Avoid pesticides, go organic
A study by Carnegie Mellon University researchers found that food transport accounts for 11% of food-associated GHG emissions, while production contributes a whopping 83%. Specifically, nitrous oxide and methane - mainly by-products of fertilizer use, manure management and animal digestion - make up a huge piece of the emissions pie. So it makes climate sense to go for organically grown foods as well as local.
- Check out Bon Appetit's Eat Low Carbon Calculator
Know the best foods to buy organic
Peaches, apples, sweet bell peppers, celery, nectarines, strawberries, cherries, lettuce, imported grapes and pears make up the list of the top ten fruits and veggies that are best to eat organic. Incidentally, foods with the least amount of pesticides are onions, avocados, frozen sweet corn, cabbage, pineapples, mangoes, frozen sweet peas, asparagus, kiwis and bananas.
Check out Food News by the Environmental Working Group.
Read Edible Vancouver
Check out this quarterly magazine connecting the people who produce, sell and cook local food with those who eat it. It's free, so you'll have more $$$$ to spend on smoked tuna, goat gouda and organic berries.
Eat less meat
Did you know that raising livestock for food creates more GHG emissions than all the cars and trucks in the world combined? Trees are cleared for pastureland, animals create methane and nitrous oxide and processing and transportation burns fuel. Try eating meat less often. Need ideas?

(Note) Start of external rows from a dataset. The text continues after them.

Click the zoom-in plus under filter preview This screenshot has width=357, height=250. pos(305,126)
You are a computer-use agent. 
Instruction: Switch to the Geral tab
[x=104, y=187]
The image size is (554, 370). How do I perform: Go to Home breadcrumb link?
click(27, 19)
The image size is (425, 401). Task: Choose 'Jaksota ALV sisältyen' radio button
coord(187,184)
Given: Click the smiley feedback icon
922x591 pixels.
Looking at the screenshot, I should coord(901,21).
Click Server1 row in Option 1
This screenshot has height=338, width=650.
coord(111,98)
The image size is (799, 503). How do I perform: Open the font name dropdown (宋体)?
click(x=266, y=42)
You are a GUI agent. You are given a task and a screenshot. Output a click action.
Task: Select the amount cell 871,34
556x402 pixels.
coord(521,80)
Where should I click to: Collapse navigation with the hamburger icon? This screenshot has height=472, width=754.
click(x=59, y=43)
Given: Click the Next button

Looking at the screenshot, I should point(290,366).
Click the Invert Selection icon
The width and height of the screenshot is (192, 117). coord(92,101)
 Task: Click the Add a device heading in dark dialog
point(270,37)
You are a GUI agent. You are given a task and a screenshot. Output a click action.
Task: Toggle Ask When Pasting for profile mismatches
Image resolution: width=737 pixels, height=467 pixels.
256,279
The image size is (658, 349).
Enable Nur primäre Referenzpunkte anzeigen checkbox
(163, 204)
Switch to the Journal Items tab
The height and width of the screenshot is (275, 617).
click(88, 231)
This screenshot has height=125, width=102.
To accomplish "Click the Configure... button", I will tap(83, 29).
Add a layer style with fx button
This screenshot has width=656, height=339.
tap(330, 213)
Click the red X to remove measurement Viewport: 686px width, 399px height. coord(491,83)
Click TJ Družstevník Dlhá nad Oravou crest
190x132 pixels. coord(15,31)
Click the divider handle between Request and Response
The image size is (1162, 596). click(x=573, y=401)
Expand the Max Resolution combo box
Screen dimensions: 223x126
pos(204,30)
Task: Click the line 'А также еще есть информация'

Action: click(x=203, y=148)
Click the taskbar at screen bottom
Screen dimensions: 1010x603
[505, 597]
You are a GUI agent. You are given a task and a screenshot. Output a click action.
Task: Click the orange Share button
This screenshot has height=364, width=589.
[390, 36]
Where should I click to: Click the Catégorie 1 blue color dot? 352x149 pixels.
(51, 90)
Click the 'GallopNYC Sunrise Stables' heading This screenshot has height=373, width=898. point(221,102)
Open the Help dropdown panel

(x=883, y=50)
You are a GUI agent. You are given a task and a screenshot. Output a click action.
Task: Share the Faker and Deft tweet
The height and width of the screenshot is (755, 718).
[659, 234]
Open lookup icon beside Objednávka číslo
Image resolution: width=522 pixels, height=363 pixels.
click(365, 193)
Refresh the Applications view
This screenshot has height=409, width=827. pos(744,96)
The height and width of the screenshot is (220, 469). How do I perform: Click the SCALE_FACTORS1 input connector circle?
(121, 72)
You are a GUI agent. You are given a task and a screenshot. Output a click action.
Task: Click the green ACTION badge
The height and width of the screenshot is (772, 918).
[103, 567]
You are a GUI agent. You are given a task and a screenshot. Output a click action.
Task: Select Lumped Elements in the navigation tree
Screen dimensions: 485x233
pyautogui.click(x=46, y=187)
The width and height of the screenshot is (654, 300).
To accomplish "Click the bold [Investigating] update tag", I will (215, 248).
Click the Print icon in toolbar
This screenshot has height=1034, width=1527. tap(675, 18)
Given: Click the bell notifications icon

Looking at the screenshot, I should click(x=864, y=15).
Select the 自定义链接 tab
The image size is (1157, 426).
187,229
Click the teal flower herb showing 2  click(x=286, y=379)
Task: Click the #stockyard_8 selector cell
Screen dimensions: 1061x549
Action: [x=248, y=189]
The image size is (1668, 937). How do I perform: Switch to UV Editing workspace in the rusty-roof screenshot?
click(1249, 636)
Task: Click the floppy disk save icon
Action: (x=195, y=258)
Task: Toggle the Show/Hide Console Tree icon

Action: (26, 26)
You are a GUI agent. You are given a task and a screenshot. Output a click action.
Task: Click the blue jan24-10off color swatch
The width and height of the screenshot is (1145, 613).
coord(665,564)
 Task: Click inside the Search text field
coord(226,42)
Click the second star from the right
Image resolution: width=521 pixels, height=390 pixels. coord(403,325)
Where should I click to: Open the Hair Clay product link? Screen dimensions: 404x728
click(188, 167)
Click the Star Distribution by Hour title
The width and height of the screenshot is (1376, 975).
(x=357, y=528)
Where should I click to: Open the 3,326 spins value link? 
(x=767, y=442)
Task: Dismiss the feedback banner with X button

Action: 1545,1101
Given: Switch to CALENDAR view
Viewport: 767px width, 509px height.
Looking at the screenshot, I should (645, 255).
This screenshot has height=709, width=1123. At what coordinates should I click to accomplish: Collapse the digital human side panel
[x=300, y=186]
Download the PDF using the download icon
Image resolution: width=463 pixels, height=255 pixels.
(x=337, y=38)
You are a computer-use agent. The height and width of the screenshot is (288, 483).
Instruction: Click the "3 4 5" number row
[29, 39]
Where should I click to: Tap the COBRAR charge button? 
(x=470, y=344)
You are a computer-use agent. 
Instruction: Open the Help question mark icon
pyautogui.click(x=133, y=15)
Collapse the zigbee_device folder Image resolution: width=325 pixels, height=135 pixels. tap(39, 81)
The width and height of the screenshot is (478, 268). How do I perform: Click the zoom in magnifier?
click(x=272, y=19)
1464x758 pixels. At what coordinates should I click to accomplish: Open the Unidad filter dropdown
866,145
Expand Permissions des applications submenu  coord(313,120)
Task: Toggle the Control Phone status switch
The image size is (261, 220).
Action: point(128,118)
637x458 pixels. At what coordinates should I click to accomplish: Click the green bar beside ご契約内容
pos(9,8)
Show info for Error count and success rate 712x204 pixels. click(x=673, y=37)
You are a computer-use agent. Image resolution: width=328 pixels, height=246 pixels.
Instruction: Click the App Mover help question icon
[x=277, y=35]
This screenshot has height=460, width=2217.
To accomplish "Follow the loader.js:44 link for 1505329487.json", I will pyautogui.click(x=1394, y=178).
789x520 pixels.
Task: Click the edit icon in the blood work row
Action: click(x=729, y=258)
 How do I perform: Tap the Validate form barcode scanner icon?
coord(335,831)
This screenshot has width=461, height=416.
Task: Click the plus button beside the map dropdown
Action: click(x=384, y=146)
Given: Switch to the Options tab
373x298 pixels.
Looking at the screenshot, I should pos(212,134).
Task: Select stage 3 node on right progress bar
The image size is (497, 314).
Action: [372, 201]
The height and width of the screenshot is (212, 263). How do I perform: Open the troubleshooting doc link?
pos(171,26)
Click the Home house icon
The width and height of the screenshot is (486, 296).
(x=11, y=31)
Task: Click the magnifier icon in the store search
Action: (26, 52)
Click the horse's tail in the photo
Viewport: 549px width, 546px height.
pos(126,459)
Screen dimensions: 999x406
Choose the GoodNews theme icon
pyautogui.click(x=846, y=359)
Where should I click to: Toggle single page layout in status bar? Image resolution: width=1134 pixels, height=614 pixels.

Search the infinite number of vegetarian recipes online for inspiration.
You can also check out the MEATtheFACTS website for information on how meat consumption results in GHG emissions. "According to the 2007 UN IPCC report “Livestock’s Long Shadow,” livestock production is the greatest contributor to global warming".
Grow your own
Is your backyard or balcony looking empty? Why not transform it into a green space - a salad greens space that is! Grow your own vegetables, herbs and fruits and have garden fresh produce all year around!
Save time, money and the environment by using natural yard-care techniques. Check out the Grow Natural program by the City of Vancouver. Grow Natural also encourages gardeners to save water through the Rain Barrel Program and by using Outdoor Water Saver Kits, available to all Vancouver residents.
The Vancouver Compost Demonstration Garden offers workshops on natural yard care. Sessions cover all aspects of natural lawn and yard care, including hands-on demonstrations of a variety of mulching mowers and weeding tools, along with organic fertilizers and biological pest control. Call the compost hotline at 604-736-2250 for more information.
Feed the world without starving the planet
Find out what the United Nation's Environment Programme has to stay about food. Their fact sheet on this topic analyses the impact of food production, highlights good practices and provides tips.
Join a community garden
Don't have a yard? Put yourself on the wait list for Vancouver's high-demand, growing network of community gardens. Developing a sustainable food system is one of the projects the Vancouver Food Policy Council is engaged in supporting. As of December 31, 2009, a grand total of 2,029 new plots have been developed, with still others being planned.
Get tips from green food guides
Perhaps because of its broad influence, food consciousness has grown in recent years: from an escalating interest in gourmet cooking, to the vogue of local cuisine, to the resurgence of gardening, to the popularity of farmers’ markets. Our decisions about what’s for dinner have socio-political, environmental, local, global, and personal implications.
BC Hydro's Green Guide on Food serves up tips on ways to reduce your food choice impacts on the planet, your community and your health. Bon appetit.